Again, I may be missing something. But this behavior seems clearly abnormal, and does not depend on hardware. I am using psychopy V.1.85.4

Just to elaborate on the mechanism behind the pause, the call to swap buffers returns immediately, however your video card will ‘hold’ drawing to the back buffer until vertical retrace if v-sync is enabled. So any drawing commands will be queued until it’s released, but this alone doesn’t block your program’s execution so it will run asynchronously with your display. PsychoPy gets around this by issuing dummy draw calls and a glFinish() after flipping the buffers, pausing the thread until the back buffer is free, forcing GPU/CPU synchronization.

@mdc So if GPU/CPU are supposed to be synchronized, how do you explain the apparent desynchronization that I observed when drawing stuff ? Guys I 'm lost here. I would just like to know if there is a problem with our system/timing.

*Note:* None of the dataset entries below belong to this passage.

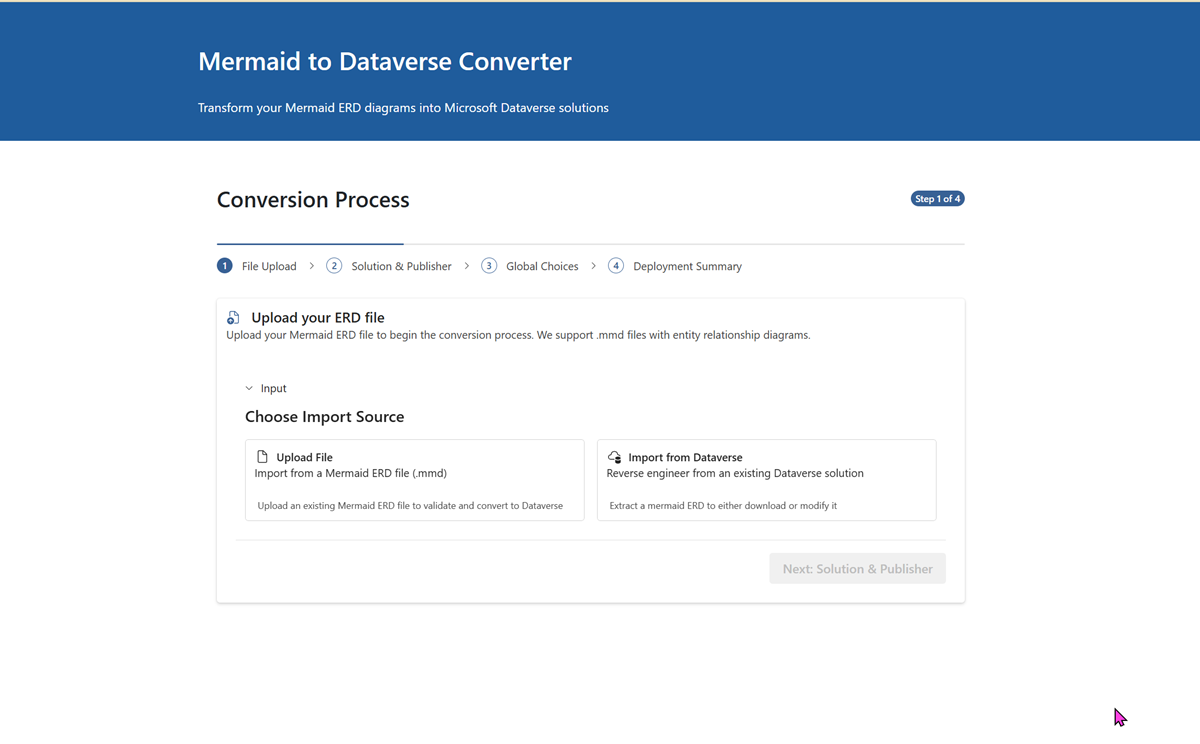Viewport: 1200px width, 744px height.
Task: Click the file icon beside 'Upload your ERD file'
Action: pyautogui.click(x=233, y=318)
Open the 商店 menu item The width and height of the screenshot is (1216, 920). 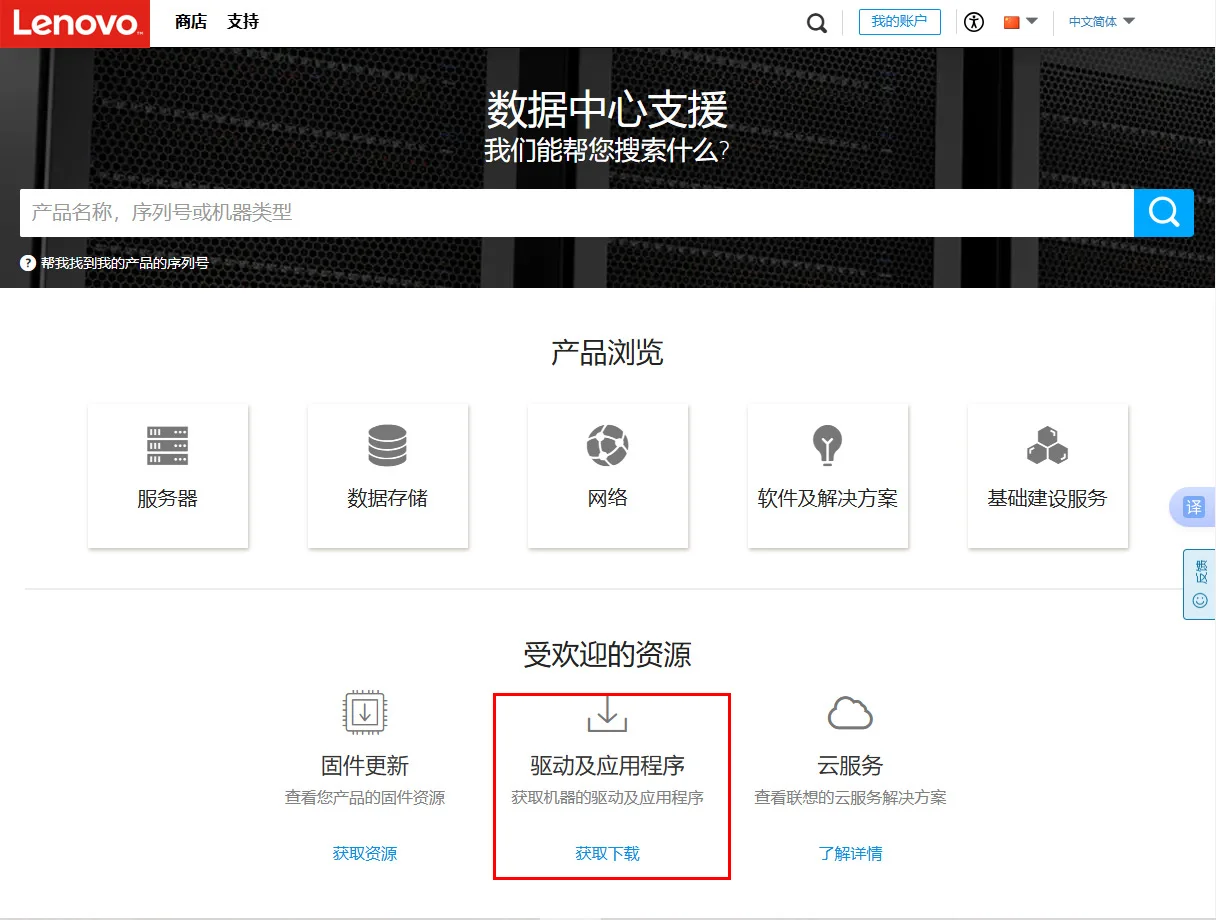coord(190,21)
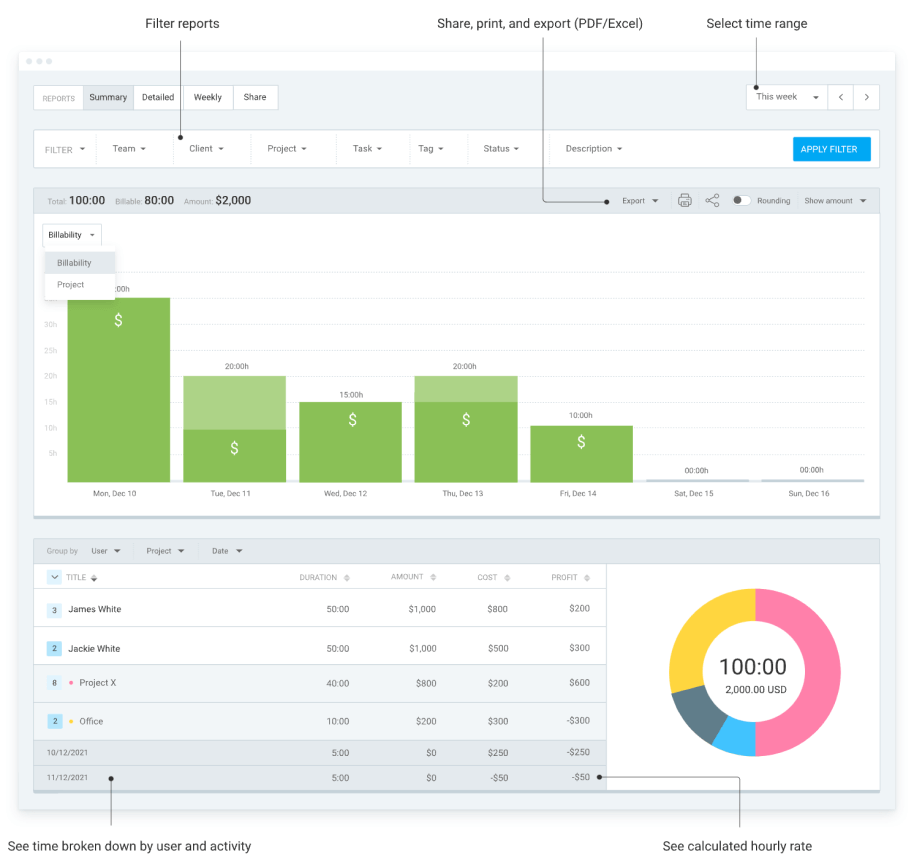
Task: Open the This week time range dropdown
Action: [x=787, y=97]

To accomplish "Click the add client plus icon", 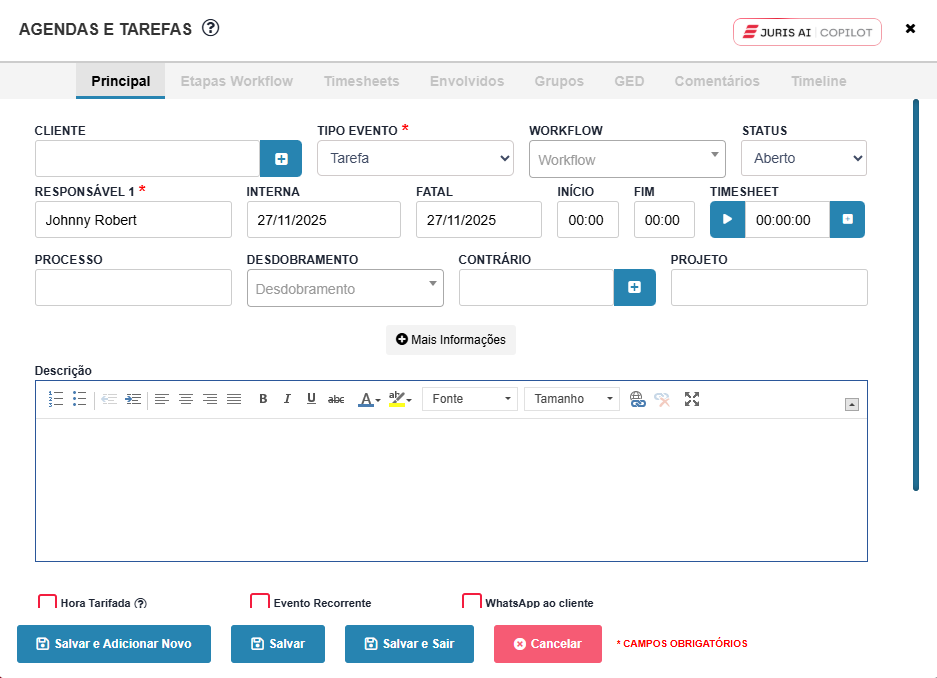I will (x=281, y=159).
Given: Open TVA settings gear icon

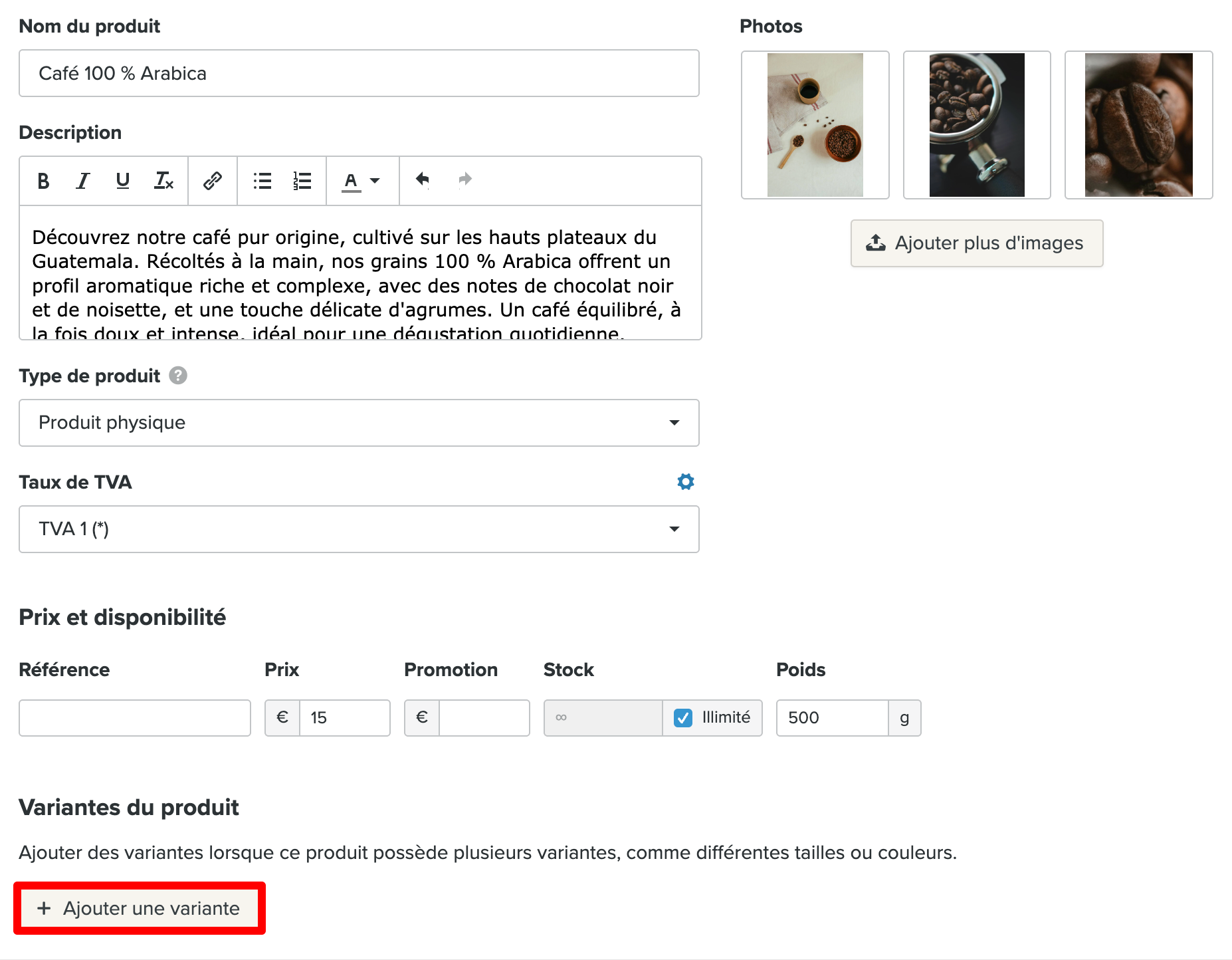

I precise that v-sync is enabled in my GPU options.

PsychoPy has some provisional code for handling buggy ATI/AMD drivers in the post-flip ‘pause’ routine I mentioned which may be rendering it ineffective on Windows machines, but your data suggests something else is going on here. Based on your data I suspect something related to text rendering might be throwing off your timings. I can’t replicate this issue on my machines (nvidia all over here), but I’ll mull over what you provided for a solution.

@Michael I figured out the cause of the second set of results: triple buffering was enabled. Disabling it fixed the issue. Should triple buffering be always disabled when running an experiment, or is there some advantage of using it in particular circumstances?

In most PsychoPy code, we work with just two buffers: the “front” one currently being displayed, and the “back” one, containing the content currently being prepared for display. When drawing is complete, we issue the call to flip the two (which will happen at the next screen refresh). So yes, to keep things running simply, disable triple buffering.